A Estratégia de Choque da Netflix: Entre a Fantasia de Avatar e o Caos de Kevin Hart em Miami
O novo trailer da aguardada série em live-action de Avatar: O Último Mestre do Ar finalmente deu as caras, e o visual está assustadoramente fiel à aclamada animação clássica da Nickelodeon. Com a estreia na Netflix cravada para 22 de fevereiro, a produção carrega uma responsabilidade imensa nas costas. Afinal, a base de fãs ainda guarda cicatrizes daquele filme dirigido pelo M. Night Shyamalan que chegou aos cinemas anos atrás e foi um fiasco absoluto de crítica, atropelando a essência da história em uma adaptação que quase todo mundo prefere esquecer.
Para quem está chegando agora e tentando entender o hype, a trama nos joga no meio de um universo onde uma galera tem o dom de manipular os quatro elementos básicos da natureza: água, terra, fogo e ar. Esses são os famosos “dobradores”. Toda a mitologia gira em torno do Avatar, uma entidade quase divina que ressurge a cada milhões de anos com a missão ingrata de botar ordem na casa e trazer equilíbrio ao mundo, sendo o único capaz de dominar simultaneamente as quatro dobras.
O detentor da vez é Aang, um jovem monge da Tribo do Ar que passou uma eternidade congelado no gelo. A roda começa a girar de verdade quando ele é acidentalmente descoberto pelos jovens Sokka e Katara, da vizinha Tribo da Água.

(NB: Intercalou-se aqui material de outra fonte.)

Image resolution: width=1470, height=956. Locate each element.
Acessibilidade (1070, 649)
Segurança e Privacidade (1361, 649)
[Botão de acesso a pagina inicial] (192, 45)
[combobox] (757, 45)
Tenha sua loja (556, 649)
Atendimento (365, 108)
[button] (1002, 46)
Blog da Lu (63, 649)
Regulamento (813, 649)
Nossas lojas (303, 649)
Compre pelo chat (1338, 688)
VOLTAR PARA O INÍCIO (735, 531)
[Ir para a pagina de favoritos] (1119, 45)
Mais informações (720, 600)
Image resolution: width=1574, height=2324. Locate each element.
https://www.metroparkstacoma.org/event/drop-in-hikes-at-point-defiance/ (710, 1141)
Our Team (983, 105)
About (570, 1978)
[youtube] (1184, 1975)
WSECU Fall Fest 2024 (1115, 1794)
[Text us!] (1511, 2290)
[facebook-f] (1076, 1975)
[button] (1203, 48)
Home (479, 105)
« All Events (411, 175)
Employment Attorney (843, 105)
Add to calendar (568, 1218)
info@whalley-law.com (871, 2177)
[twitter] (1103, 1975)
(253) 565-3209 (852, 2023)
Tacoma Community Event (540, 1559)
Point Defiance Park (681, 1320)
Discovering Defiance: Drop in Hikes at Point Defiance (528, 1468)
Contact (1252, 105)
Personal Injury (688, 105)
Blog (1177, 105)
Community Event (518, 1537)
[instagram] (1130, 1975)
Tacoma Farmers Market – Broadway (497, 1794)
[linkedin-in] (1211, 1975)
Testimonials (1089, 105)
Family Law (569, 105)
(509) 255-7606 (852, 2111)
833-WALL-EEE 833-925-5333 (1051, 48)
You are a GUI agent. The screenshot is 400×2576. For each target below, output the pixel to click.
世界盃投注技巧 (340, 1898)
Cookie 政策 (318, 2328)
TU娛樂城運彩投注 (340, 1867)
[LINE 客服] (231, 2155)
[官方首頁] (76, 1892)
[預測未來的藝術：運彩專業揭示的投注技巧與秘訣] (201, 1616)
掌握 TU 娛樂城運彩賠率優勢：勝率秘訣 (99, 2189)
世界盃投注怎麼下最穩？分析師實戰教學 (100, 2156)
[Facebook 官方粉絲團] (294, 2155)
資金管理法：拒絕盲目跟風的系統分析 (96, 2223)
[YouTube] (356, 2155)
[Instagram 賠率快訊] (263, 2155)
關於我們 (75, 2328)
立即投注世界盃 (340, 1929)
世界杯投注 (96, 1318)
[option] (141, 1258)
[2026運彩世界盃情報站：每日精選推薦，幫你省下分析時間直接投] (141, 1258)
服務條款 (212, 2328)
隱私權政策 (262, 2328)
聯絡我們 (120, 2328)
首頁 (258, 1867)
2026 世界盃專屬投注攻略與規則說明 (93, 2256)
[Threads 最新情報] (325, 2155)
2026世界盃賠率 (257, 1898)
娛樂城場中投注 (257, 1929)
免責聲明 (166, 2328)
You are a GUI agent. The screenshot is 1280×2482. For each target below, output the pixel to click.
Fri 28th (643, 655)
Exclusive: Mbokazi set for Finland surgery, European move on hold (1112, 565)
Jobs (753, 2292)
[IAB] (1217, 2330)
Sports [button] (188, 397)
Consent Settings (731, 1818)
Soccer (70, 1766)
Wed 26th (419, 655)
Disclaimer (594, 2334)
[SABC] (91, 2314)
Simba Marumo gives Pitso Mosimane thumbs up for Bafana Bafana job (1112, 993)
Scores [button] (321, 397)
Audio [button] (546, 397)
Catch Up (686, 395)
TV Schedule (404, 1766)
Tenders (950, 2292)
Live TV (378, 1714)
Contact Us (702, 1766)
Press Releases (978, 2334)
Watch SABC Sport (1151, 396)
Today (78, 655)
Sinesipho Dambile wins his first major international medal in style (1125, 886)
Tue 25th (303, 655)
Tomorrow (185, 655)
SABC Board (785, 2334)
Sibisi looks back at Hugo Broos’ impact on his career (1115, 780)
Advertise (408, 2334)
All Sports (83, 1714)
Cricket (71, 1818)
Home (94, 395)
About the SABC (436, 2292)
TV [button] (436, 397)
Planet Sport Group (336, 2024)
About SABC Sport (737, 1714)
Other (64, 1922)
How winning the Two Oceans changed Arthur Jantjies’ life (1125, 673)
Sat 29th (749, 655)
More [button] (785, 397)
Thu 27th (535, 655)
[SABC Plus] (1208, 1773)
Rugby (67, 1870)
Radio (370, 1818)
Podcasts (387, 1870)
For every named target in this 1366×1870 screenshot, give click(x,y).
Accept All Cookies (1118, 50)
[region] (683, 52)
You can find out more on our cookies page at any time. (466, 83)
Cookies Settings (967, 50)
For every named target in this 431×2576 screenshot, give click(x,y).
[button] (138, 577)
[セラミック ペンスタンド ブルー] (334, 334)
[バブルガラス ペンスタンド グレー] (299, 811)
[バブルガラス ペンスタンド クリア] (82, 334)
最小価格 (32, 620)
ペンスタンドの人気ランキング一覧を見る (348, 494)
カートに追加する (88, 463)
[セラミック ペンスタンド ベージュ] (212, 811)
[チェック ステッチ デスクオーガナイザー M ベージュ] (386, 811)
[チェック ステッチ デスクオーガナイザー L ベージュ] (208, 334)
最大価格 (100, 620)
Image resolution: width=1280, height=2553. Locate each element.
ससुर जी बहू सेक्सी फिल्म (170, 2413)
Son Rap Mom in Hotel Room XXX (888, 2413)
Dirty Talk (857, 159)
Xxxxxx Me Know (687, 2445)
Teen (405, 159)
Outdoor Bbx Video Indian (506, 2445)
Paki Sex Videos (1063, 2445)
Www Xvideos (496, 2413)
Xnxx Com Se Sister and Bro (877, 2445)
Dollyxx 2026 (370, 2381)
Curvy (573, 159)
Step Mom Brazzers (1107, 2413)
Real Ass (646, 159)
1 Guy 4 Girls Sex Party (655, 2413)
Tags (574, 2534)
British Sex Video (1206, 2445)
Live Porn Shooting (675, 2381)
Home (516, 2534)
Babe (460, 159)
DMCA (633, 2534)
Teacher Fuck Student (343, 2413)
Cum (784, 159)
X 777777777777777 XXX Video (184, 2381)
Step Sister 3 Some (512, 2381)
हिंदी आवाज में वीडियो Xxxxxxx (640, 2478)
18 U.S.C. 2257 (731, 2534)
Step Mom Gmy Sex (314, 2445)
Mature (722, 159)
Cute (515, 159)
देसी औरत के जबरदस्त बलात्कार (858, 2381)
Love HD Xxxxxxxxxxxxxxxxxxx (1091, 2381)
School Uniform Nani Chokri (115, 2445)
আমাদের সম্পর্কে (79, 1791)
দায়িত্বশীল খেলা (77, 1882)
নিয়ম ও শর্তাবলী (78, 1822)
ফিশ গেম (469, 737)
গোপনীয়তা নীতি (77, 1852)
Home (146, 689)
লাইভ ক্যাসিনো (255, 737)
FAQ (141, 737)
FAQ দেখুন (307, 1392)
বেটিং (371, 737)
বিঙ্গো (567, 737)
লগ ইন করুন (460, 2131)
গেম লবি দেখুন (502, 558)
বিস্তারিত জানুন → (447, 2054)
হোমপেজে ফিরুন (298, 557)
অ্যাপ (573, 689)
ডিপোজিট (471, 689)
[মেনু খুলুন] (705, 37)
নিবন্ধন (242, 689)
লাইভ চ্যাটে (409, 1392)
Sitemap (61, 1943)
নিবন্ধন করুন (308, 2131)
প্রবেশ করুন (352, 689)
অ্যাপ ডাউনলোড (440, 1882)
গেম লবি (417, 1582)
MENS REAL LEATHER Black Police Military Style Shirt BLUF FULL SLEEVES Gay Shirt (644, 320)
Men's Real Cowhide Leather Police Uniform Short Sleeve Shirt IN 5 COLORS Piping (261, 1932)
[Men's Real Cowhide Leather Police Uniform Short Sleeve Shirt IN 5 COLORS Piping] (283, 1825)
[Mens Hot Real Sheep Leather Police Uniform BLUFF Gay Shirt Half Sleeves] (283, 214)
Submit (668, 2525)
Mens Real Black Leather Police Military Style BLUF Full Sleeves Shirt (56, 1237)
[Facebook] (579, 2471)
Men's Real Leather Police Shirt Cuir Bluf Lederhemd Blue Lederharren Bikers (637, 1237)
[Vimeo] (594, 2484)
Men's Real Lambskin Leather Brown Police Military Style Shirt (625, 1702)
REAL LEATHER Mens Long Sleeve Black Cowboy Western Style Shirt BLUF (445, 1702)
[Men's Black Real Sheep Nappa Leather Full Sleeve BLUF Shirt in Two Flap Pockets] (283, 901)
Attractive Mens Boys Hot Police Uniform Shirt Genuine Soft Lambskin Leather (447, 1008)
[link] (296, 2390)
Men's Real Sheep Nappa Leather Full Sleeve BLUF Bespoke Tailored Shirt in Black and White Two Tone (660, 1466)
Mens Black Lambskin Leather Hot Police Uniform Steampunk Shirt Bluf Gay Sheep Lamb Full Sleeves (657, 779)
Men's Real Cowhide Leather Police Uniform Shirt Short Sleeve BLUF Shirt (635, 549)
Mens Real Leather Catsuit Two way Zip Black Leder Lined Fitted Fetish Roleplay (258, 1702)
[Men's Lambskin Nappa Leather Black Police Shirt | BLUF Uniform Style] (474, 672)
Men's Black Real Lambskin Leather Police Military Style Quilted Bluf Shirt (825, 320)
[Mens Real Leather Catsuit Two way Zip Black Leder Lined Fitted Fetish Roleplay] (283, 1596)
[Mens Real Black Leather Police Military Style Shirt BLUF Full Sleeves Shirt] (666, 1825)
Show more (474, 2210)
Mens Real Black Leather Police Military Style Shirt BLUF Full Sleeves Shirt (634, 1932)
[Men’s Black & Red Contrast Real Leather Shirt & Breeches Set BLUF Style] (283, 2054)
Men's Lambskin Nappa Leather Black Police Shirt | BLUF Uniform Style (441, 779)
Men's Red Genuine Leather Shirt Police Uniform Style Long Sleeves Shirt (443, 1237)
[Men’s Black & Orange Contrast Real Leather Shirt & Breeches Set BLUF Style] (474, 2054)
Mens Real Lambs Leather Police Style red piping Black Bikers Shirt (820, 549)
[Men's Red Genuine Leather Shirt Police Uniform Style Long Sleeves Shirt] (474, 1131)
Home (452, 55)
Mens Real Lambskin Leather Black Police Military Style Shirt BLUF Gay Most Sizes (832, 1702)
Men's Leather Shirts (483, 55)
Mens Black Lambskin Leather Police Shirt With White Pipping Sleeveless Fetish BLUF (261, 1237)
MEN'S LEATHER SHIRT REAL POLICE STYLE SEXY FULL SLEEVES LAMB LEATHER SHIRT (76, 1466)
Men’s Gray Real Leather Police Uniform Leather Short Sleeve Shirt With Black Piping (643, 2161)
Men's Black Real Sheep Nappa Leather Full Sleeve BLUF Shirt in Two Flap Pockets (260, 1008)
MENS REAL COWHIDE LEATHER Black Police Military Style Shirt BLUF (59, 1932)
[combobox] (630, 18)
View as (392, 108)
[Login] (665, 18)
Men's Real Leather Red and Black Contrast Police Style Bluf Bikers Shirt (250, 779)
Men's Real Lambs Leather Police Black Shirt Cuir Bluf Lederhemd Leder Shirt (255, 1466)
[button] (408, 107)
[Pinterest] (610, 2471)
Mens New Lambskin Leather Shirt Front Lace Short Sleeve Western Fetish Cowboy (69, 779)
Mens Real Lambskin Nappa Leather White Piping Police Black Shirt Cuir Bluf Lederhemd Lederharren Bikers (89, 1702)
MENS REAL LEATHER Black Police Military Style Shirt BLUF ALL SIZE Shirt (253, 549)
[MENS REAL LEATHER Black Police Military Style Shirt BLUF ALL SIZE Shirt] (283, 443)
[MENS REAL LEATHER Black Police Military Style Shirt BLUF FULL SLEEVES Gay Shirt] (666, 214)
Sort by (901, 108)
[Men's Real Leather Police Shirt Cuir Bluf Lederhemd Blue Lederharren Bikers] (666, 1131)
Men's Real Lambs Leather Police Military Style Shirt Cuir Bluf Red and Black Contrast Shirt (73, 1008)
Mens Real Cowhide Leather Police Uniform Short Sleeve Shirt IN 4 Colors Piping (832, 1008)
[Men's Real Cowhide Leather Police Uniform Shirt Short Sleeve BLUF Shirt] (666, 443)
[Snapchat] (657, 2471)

A partir daí, o trio se joga numa jornada cheia de perrengues para que Aang abrace seu destino e consiga frear a opressora Nação do Fogo, um império que toca o terror e controla as outras nações na base do medo e da intimidação.
Mas a gigante do streaming sabe que o público não vive só de jornadas do herói e profecias apocalípticas. Se de um lado a aposta é na fantasia épica, do outro o catálogo injeta uma dose cavalar de comédia escrachada. É exatamente aí que entra a prévia de 72 Hours, o novo filme do diretor Tim Story que chega à plataforma em 24 de julho, provando que o algoritmo da Netflix é feito de extremos.
A premissa abraça o constrangimento alheio sem pena. Kevin Hart interpreta um executivo na faixa dos 40 anos desesperado por um empurrão na carreira. Numa tentativa bizarra de “se conectar com a juventude”, ele acaba caindo de gaiato num grupo de WhatsApp cheio de caras nos seus vinte e poucos anos e se joga no meio de uma despedida de solteiro completamente insana em Miami. A dinâmica de choque de gerações já fica óbvia no trailer, especialmente quando o personagem de Marcello Hernández manda na lata: “É muito bizarro você ter vindo. Eu não fazia ideia de que você tinha, tipo, uns 50 anos.”
Além de Hernández, o elenco é uma panela de pressão cômica que reúne Mason Gooding, Teyana Taylor, Andy Garcia, Kam Patterson, Kevin Dunn, e figurinhas carimbadas do Saturday Night Live como Zach Cherry e Ben Marshall – este último chegou a classificar o projeto recentemente no The Hollywood Reporter como “uma comédia maluca, gigante e sem filtro”. O roteiro absurdo leva as assinaturas de Jon Hurwitz, Hayden Schlossberg, Kevin Burrows e Matt Mider.
É o tipo de produção pipoca pesada, encabeçada pela Sony Pictures e com um exército de produtores nos bastidores, incluindo o próprio Tim Story, Hart, John Davis, Josh Heald, Luke Kelly-Clyne, Bryan Smiley e Will Packer. E, pelo visto, Hart decidiu simplesmente não dormir este ano. O cara foi o centro das atenções no The Roast of Kevin Hart, que estreou domingo na plataforma, e ainda vai bater ponto nos cinemas no final do ano com Jumanji: Open World. No fim das contas, seja salvando o mundo com os quatro elementos ou sobrevivendo a uma ressaca homérica em Miami, a estratégia parece ser não deixar o espectador desgrudar da tela.